EL ESPECTADOR, May 31, 2023
(Translated by Eunice Gibson, CSN Volunteer Translator)
The Attorney General’s Office has confirmed the criminal charge against Drummond’s directors for possibly financing the now-defunct paramilitary groups in Cesar Department. They will have to respond to the charge of criminal conspiracy.
The president and the former president of Drummond, the multinational mining company, José Miguel Linares Martínez and Augusto Jiménez Mejía, will be charged with criminal conspiracy for having allegedly promoted and financed the United Self-Defense Forces of Colombia (AUC) in Cesar Department at the end of the ‘90’s. The Attorney General’s Office confirmed the charges this Wednesday.
The investigators state that they have abundant and sufficient evidence of the directors’ alleged responsibility for financing the AUC, an action that has been declared a crime against humanity. The prosecutor in the case has established that Linares Martínez and Jiménez Mejía, between 1996 and 2001, had increased the total value of a contract with a company that provided meals for the mining workers, and that the additional funds would be used for the illegal payments directed to the Juan Andrés Álvarez Front of the paramilitary group’s Northern Bloc.
According to the information from the Attorney General’s Office, a Drummond affiliate in Colombia was aided by the Juan Andrés Álvarez Front of AUC’s Northern Bloc. The criminals allegedly received financing to help them take control of municipalities in Cesar like El Paso, Becerril, Chiriguaná La Jagüa Ibirico, and Agustín Codazzi.
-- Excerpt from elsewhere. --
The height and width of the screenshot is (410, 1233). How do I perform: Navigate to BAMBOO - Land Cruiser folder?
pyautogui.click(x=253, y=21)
The high-ranking officials of the company, according to the theory of the authorities, contacted the armed group asking it to provide them with “security” because the paramilitaries were coming in and were present right by the mines, as well as by the railway they used to transport the coal to the respective ports.
In a related event, the Definition of Legal Situations Branch of the Special Jurisdiction for Peace (JEP) in 2021 admitted the business owner and cattle rancher Jaime Blanco Maya. Blanco Maya, the half-brother of Colombia’s former Comptroller Edgardo Maya, and Ángel El Kiri Maya, (convicted of having connections with the paramilitaries and later murdered) committed himself before the JEP to reveal details of one of the most controversial and least investigated chapters in Colombia’s conflict: the alleged financing of illegal armed groups by large companies.
Although the plan presented to the JEP doesn’t give many details, the clue that does exist is that the prosecutors have said that Blanco Maya had a close relationship with the Northern Bloc of the AUC, commanded by Rodrigo Tovar Pupo, known as “Jorge 40”, a rancher from Valledupar who has been in prison in the United States since 2008 for drug trafficking. During his trial, the investigators said that the business owner, Maya, ordered the murder of the labor leaders who had led a strike at Drummond for the purpose of forcing them to change the contractor who provided food to the mine workers, Food and Services Industry, owned by Blanco Maya.
In April of that year, the former paramilitary Jairo de Jesús Charris Castro, sentenced to 30 years in prison for homicide, told the Special Jurisdiction for Peace (JEP) that Augusto Jiménez Mejía, President of the coal mining multinational Drummond, between 1989 and 2019, knew about the murders the paramilitaries had carried out against the labor leaders at the mining company. At present, the legal action in the criminal branch of the ordinary justice system is continuing to examine the provisions set forth in Statute 600 of 2000 as applied in this situation.